Federal energy officials ordered PJM Interconnection to tap backup generators at data centers and other major facilities during a Mid-Atlantic heat wave, using an emergency power provision to steady a grid stretched by soaring demand and maintenance outages. The May 18 order, issued under Section 202(c) of the Federal Power Act, followed PJM’s request the day before and was set to run through May 20.
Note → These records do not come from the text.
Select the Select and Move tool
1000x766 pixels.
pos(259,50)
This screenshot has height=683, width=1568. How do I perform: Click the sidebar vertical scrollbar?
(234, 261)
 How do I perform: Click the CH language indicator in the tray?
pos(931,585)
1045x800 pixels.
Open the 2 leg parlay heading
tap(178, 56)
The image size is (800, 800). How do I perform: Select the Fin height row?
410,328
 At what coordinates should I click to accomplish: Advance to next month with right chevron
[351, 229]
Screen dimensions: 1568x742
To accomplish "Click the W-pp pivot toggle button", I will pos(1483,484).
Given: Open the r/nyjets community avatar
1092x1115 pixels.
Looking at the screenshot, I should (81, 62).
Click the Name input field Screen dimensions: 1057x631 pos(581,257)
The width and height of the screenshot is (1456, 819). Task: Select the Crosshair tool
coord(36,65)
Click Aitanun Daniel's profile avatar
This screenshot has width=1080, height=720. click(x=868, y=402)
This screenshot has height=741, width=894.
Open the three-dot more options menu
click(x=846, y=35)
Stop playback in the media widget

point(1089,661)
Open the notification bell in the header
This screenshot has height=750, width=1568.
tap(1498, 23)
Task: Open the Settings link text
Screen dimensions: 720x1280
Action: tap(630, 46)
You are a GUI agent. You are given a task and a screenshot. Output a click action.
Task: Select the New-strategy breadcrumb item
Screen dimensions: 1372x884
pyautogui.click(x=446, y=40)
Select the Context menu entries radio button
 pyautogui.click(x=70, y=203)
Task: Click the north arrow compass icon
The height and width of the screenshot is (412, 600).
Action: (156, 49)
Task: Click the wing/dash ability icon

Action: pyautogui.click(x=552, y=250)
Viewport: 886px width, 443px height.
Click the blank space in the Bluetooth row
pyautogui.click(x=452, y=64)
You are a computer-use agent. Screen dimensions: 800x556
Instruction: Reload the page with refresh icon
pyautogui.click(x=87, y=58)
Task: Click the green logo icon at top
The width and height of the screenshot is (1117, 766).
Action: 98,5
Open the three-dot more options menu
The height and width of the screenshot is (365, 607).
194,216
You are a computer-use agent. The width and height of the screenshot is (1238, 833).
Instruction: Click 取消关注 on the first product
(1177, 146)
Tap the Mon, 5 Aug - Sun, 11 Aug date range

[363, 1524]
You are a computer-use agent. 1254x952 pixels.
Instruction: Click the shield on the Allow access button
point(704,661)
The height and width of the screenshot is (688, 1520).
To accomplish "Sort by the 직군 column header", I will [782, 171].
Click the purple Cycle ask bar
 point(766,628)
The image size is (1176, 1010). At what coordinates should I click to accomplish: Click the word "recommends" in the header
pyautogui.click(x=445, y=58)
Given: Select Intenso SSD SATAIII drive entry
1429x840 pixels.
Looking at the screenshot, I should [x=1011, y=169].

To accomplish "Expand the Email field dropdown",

More than 35 gigawatts of unused backup generation remain available nationwide, the Department of Energy says, and in February the department issued three emergency orders to keep Florida from blackouts during unusually cold weather. Outages cost Americans about $44 billion a year.

AI-generated illustration
AI-generated illustration

The order lands in the middle of a national fight over who carries the cost of artificial intelligence and cloud computing. On March 4, Amazon, Google, Meta, Microsoft, OpenAI, Oracle and xAI signed the Ratepayer Protection Pledge, agreeing to build, bring or buy new generation resources, pay for needed power-delivery upgrades and coordinate with grid operators so backup generation can be used in emergencies. The pledge is meant to prevent electricity price hikes for households as data-center demand rises. In January, Energy Secretary Chris Wright had already asked grid operators to be ready to make backup power available at data centers and other major facilities.

The pressure is clearest in Virginia, now the center of the nation’s data-center buildout. State regulators there have permitted more than 8,000 diesel generators at data centers in recent years, and the emergency order could allow some of those units to run beyond normal emissions limits. The National Weather Service projected heat index readings of 110 degrees in Philadelphia and 112 degrees in Washington during the event, while PJM, whose territory runs from Washington to Chicago, had recently updated emergency procedures to account for data-center growth.

PJM had already urged consumers to curb electricity use before turning to backup power. Aaron Tinjum, vice president of energy for the Data Center Coalition, said facilities in the region would work with utilities and grid operators and use backup power if directed and appropriate.